### Provided data
• • • •
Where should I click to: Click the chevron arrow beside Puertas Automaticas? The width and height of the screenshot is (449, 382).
• • • •
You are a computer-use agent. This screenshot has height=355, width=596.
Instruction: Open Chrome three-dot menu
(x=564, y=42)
• • • •
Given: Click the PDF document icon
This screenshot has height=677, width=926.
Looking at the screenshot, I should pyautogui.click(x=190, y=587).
• • • •
Revise the records between the lines holding "You are a computer-use" and "(x=564, y=42)", inclusive, putting "overflow" in place of "three-dot" and keeping everything else the same. Return only those lines.

You are a computer-use agent. This screenshot has height=355, width=596.
Instruction: Open Chrome overflow menu
(x=564, y=42)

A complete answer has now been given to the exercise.